Волокли ночью, чтоб не видел никто, под покровом большого, тяжелого как полог брезента. Черный свет от луны серебрил струи склад, и казалось, не то большой чемодан, не то раскинутый портфель несут, - крышка болталась у всех по ногам и сверкал посреди замок. Жучин и Жеребячий шли сзади, вздрагивая при каждом шаге, при ветке щелчка, скукоженный мороз ходил у них на голове, как крышу шевелил от ужаса...
- Так для тебя главное оправдать, Ксаверьев? - спросил Лозовский и пальцем ткнул ему в шею.
- Чего оправдывать, когда не было ничего?
В раствор кустов, громоздящихся глыбой, видна была дорожка, по которой идти, на нее своротили - и шурхнул по засевшим веткам брезент, поведя за собой всех идущих. Потом выпали из куста, как камень из неудачно спущенной катапульты, и потекли наклоном к яру, к одиноко стоящей башне.
- Мне не о чем с тобой говорить, если ты был там, Ксаверьев.
- А ты-то здесь для чего?
- Я - мстить.
- Не в злобе рождаемся, но для любви. Злобой не подвигаешь к добру. Когда несли, думали о плохом? В себе надо было убить, злобное чувство, непонимание надо было убить. О чем плохом в такой момент думают? Вы не хотите понять, как это совершается, главного не хотите понять. Не важно, кто и что, важно, как делают. По какой причине и с каким чувством. Зарыть можно где угодно, чтоб не нашли, но главное, что зарывают с этим. Себя живого или себя мертвого? Потому что всякое мертворожденное, несовершенное, ограниченное, уродливое не может жить. А что может быть уродливее непонимания, нежелания понять другого? Когда я ему говорю, а он смотрит мимо, и ни тени, ни намека в глазах, одно презрение и самодовольство.
- .Душегуб ты, - пробурчал Лозовский.
- Душегуб - тот, кто душу губит, а я спасаю, я помогаю людям истину обрести.
- Не тебе за ней с твоим портфелем гнаться. Может, у тебя там плоскогубцы и ключики, которых никому не достать, да только всё не от тех дверей.
- Ты бы молчал, Лозовский, - заныл Ксаверьев, как от зубной боли, - ох, ты бы молчал, не тебе бы говорить, Квазимада, иезуит...
- Торквемада, - поправил Крамарев.
Этим они хотели сильно поддеть Лозовского, но ничего не вышло, он ничего на свой счет не принял.
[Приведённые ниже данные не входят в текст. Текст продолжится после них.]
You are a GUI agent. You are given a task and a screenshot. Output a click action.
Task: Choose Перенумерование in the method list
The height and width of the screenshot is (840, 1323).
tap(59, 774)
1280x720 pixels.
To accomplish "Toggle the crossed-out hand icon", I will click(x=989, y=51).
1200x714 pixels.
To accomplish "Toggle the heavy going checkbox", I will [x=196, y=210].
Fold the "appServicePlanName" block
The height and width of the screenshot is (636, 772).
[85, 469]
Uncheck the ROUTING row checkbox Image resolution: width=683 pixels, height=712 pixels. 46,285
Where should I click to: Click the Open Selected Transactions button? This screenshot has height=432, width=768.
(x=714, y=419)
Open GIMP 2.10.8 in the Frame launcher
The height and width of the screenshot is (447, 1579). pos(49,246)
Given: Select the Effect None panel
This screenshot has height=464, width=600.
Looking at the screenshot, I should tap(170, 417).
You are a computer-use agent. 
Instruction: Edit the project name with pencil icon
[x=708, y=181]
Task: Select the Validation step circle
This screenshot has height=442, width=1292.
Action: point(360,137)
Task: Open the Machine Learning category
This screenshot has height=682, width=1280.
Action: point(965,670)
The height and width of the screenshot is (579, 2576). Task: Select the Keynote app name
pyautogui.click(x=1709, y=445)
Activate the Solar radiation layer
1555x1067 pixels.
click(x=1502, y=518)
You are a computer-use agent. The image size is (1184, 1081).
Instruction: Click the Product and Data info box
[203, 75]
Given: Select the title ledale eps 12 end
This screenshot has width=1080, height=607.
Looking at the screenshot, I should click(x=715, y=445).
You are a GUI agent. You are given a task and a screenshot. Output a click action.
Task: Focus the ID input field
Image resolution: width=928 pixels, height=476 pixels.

Крамарев опять принялся за свое, Ксаверьев молча с ним соглашался, Лозовский лежал в своем углу, не шевелясь, ни во что теперь не встревая. Сверлюков и Каэтанов стояли в дверях равнодушно, ничем не интересуясь, ни во что не вмешиваясь, как будто происходящее их не трогало. Мне было неловко с ними, они стояли у меня за - спиной и только дышали. Я не понимаю людей, которые молчат и при всем присутствуют, как-то все время приходит в голову мысль, о чем они в эти моменты думают. Сатаневич у окна колупал штукатурку. Сердюк больше не приходил.
Вошел и ушел Сердюк. Что ему все-таки надо было? Зачем приходил этот человек? Когда я думаю о нем, когда я его вспоминаю, все мне кажется, что я вижу сон. Тягучий сон, от которого нельзя отряхнуться, и утром, когда встаешь, о нем неотступно думаешь, словно внутри шарят мохнатые занавески, и невозможно ни отдернуть, ни отмахнуться от них. День застревает на сне, и сам течет, ненормально гулко, в какую-то пустоту, ненастояще, как сон.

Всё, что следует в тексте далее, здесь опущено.